Well, hell, Charlie, now I'm really worried. The world has just about reached the point where I'd simply start again if this was Civ3 or Civ4.
Andrew Cummins  321
12-22-2005 08:48 PM ET (US)
It surely is...the only good news about the Star Fraction
future is that you don't have to go very far for an
alternative government...

-- Andrew
Charlie StrossPerson was signed in when posted  320
12-16-2005 02:50 PM ET (US)
Reality imitates "The Star Fraction": now that's a terrifying thought!
Ken MacLeod  319
12-10-2005 12:43 PM ET (US)
In 1979 I was> a Trotskyist living on lentils in a squat. Well, near enough. That wasn't a big year for defections, real or pretended. And if there were any ex-Trots among the British libertarians or young conservatives I think I might have spotted them. The Brit pro-war left are all journailsts, professors or blogging stock-brokers, not crafty political activists.

The US ex-Shachtmanite neocons started out as Cold Warriors of the Left, a very easy move from Shachtmanism in my opinion. The whole of international Social Democracy were Cold Warriors of the Left.

The no-longer-Living-Marxism lot are a bit hard to figure out. My current theory is that they are still Marxists but are trying to save capitalism for the revolution rather than fuck it up. Post-1989 people are wimps. They are neither capable of sustaining a dynamic economy (if they're capitalists) or taking it over (if they're proles). Instead they cower before imaginary terrors, whether WMD in Iraq or holes in the sky. Hence there is no class struggle and no progress until the Western bourgeoisie gets its act together, whereupon normal service will be resumed. Or not, in which case we're all fucked anyway and Green barbarians will caper on our ruins.

In case you're wondering, yes that was the story in my Fall Revo books.
Lloyd Burchill  318
12-08-2005 10:27 PM ET (US)
Cartoonist Tom Tomorrow proposes a similar conspiracy, but pins it on crypto-hippies.
Martyn Taylor  317
12-08-2005 10:31 AM ET (US)
As a card carrying member of the CofE - at least, I would be if we had cards - I have serious problems understanding anyone who claims to be a fellow believer and thinks that - somehow - 'it is easier for a camel to pass through the eye of the needle than it is for a rich man to enter the kingdom of heaven' doesn't apply to them. Sorry, all this 'riches are the reward for the devout' palavar is heresy and should be viewed as such.

◆ Data section ◆
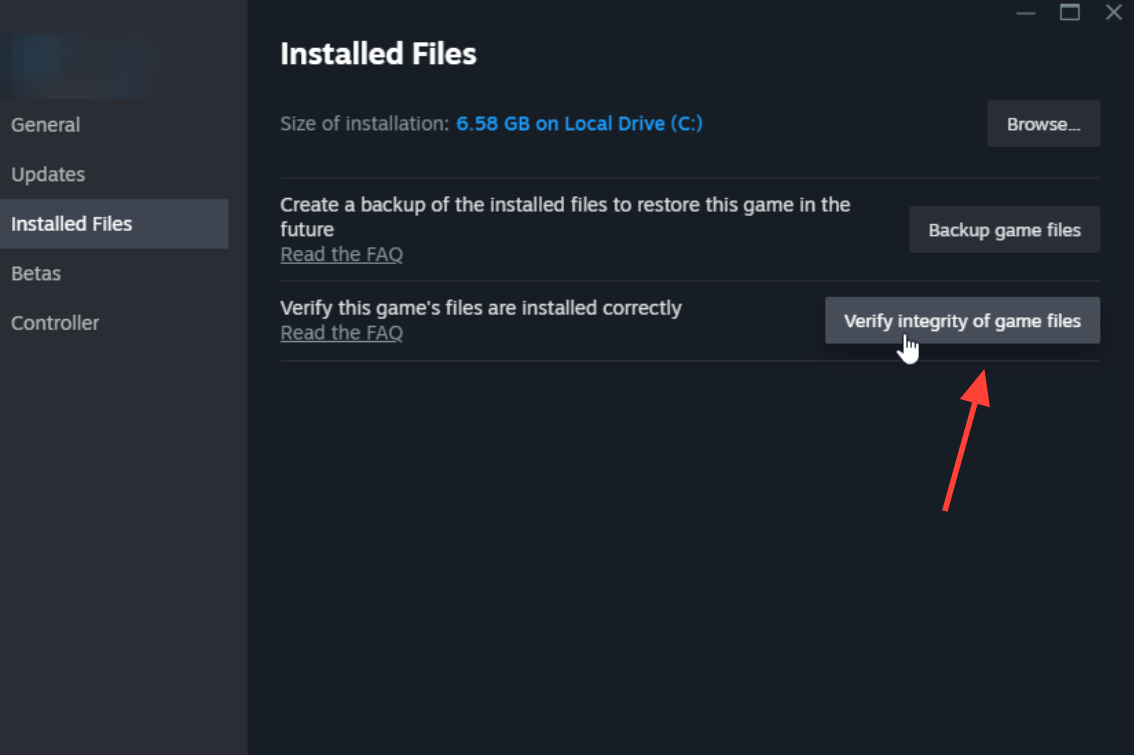Screen dimensions: 1134x755
Task: Verify integrity of game files
Action: pyautogui.click(x=963, y=320)
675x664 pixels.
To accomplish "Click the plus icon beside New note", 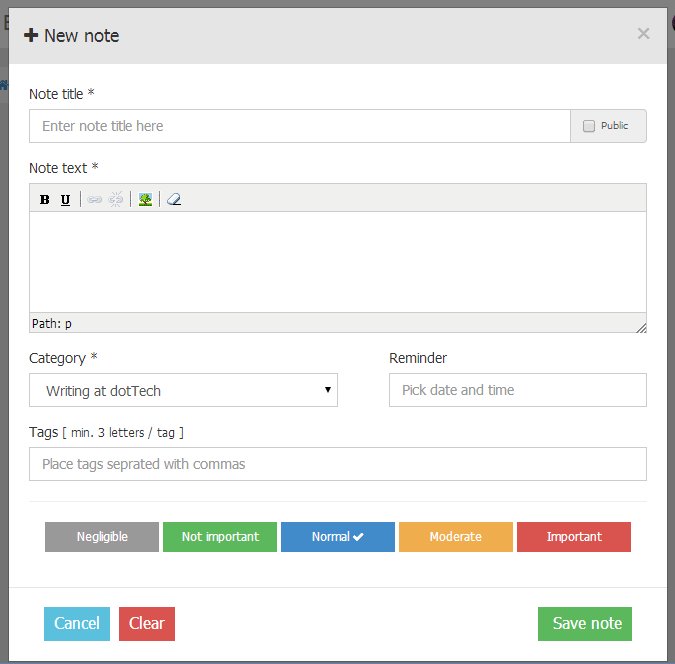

◆ Work to do ◆
- A) Answer these questions about the forum thread:
(i) What was Ken MacLeod in 1979?
(ii) On whom does Tom Tomorrow pin a similar conspiracy?
(iii) What church does Martyn Taylor say he belongs to?
- B) Continue the forum thread about The Star Fraction and politics from the point where it stops.

◆ Expected responses ◆
- A)
(i) A Trotskyist living on lentils in a squat.
(ii) Crypto-hippies.
(iii) The CofE.

- B)
The problem with the American fundamentalists is that they have bought the Francis Fukayama thesis wholesale - after all, it strokes them the way they like to be stroked - and don't begin to realise that it is - like so much populist American 'academic' theory - so much crap. History hasn't ended developing (how can it? If it had, it would be dead, like any other organism. Maybe it is, but I don't think that's what Francis meant) The Texan wing of the GOP is not the Krown of Kreation (to borrow a phrase from my flowerchild youth). In fact, they resemble none so much as the Bourbons (no, not the biscuits)

As for the fundamentalists of Riyadh, well, at last somebody has displaced Lord Home. If you looked at every trouble spot in the world from Munich to Zimbabwe you would have seen the grinning skull of Sir Alec, stirring it as though his name was Palmerstone. Since 1967, however, he has been usurped by some anonymous Wahabi cleric paid for by that friend of freedom and democracy everywhere, the theocratic Kingdom of Saudi Arabia. With friends like Fahd and his children, nobody has any need of enemies, but they'll be getting them.

As for your conspiracy theory, Charles, it is entertaining but - like all conspiracy theories, ultimately diverting (speaking of which, it look as though the IRA wasn't involved in the Bank of Ireland raid - at least, not the political wing (let's not get into that divide just now) - any more than there was an IRA spy ring at Stormont - all charges dropped.
George Carty  316
12-07-2005 03:00 PM ET (US)
The Ayn Rand Institute are of course atheists - so what meaning but commercialism does Christmas have to them?
The Dumbass (Chris Heinz)  315
12-06-2005 08:10 PM ET (US)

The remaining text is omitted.